[Records from a data source]
- - - - - - -
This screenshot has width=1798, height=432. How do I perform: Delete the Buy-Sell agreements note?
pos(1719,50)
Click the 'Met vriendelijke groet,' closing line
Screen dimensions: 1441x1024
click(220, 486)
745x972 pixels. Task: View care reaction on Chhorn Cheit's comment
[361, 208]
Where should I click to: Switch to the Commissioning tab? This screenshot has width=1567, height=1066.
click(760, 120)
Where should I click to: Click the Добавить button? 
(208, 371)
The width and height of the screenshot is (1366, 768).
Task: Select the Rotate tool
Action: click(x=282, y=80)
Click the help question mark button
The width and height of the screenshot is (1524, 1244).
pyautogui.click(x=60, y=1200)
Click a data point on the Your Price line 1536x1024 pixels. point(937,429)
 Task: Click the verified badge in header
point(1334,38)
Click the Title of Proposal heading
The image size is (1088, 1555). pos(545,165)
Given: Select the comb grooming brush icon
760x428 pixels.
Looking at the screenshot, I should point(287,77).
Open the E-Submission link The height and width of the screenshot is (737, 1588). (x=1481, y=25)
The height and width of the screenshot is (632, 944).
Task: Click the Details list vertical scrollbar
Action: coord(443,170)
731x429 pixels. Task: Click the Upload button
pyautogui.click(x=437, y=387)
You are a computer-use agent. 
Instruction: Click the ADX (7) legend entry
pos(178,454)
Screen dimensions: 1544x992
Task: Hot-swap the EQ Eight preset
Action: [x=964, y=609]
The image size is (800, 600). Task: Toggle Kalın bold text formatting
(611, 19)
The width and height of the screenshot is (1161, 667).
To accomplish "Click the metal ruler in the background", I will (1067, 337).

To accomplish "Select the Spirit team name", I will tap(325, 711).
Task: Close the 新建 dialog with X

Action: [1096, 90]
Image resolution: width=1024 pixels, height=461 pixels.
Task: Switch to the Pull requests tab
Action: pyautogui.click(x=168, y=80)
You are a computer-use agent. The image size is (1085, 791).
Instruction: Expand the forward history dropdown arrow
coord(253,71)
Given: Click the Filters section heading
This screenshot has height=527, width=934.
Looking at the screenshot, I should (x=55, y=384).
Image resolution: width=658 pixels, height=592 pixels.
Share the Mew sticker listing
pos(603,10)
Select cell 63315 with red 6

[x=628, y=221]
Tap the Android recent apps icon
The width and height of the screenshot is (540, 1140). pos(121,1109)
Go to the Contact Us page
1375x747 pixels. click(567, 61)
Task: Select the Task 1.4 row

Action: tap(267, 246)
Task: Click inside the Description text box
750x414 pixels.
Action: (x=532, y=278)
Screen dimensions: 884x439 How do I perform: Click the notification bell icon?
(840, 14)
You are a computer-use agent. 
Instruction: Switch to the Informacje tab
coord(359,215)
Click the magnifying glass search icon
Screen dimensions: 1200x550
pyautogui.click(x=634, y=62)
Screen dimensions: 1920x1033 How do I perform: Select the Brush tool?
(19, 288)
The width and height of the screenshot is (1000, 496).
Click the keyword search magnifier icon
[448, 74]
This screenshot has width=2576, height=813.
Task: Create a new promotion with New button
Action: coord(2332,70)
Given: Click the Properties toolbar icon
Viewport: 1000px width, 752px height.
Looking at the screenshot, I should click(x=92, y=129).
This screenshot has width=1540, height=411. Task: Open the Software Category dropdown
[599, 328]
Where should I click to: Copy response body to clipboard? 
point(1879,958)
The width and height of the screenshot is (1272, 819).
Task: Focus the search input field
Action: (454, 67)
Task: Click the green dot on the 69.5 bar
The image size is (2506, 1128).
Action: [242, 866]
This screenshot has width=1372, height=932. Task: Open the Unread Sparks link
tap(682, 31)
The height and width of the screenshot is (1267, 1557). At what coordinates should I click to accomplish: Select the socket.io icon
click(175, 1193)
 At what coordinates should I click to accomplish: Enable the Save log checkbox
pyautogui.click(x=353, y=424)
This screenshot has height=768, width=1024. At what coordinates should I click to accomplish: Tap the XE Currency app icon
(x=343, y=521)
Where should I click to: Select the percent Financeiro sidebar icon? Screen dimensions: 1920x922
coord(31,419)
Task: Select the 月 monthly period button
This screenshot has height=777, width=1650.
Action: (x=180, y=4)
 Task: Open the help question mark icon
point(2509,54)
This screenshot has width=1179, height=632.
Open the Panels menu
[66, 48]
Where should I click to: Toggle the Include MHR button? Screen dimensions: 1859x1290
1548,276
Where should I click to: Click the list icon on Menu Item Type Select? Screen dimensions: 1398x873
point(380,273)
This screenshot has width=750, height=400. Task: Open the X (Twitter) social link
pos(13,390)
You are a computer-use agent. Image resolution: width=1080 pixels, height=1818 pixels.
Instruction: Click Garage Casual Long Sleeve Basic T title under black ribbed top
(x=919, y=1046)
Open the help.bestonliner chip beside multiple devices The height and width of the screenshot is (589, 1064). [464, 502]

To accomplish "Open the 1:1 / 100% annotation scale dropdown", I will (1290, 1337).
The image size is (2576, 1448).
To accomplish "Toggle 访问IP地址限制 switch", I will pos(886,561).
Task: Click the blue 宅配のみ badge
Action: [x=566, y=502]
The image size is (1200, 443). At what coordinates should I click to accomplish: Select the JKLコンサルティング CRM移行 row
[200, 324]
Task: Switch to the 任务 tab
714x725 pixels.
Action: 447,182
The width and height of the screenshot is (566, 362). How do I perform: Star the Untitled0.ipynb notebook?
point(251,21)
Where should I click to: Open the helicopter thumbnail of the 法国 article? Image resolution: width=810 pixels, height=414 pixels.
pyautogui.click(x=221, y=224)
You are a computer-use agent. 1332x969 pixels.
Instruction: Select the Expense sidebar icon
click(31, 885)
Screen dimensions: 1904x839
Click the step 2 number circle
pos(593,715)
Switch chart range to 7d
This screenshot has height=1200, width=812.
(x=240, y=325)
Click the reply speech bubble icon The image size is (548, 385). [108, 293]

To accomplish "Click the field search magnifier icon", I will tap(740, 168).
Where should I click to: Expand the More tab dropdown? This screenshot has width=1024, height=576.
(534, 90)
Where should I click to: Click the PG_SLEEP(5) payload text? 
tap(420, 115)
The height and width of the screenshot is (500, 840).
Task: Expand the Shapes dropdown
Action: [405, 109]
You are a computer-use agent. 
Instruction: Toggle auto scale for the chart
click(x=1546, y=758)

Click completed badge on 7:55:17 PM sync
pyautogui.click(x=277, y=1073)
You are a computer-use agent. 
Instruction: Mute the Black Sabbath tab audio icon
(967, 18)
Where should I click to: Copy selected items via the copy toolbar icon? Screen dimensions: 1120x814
- - - - - - -
The number alone, please: how many lines in the data contain the string "toolbar"?

2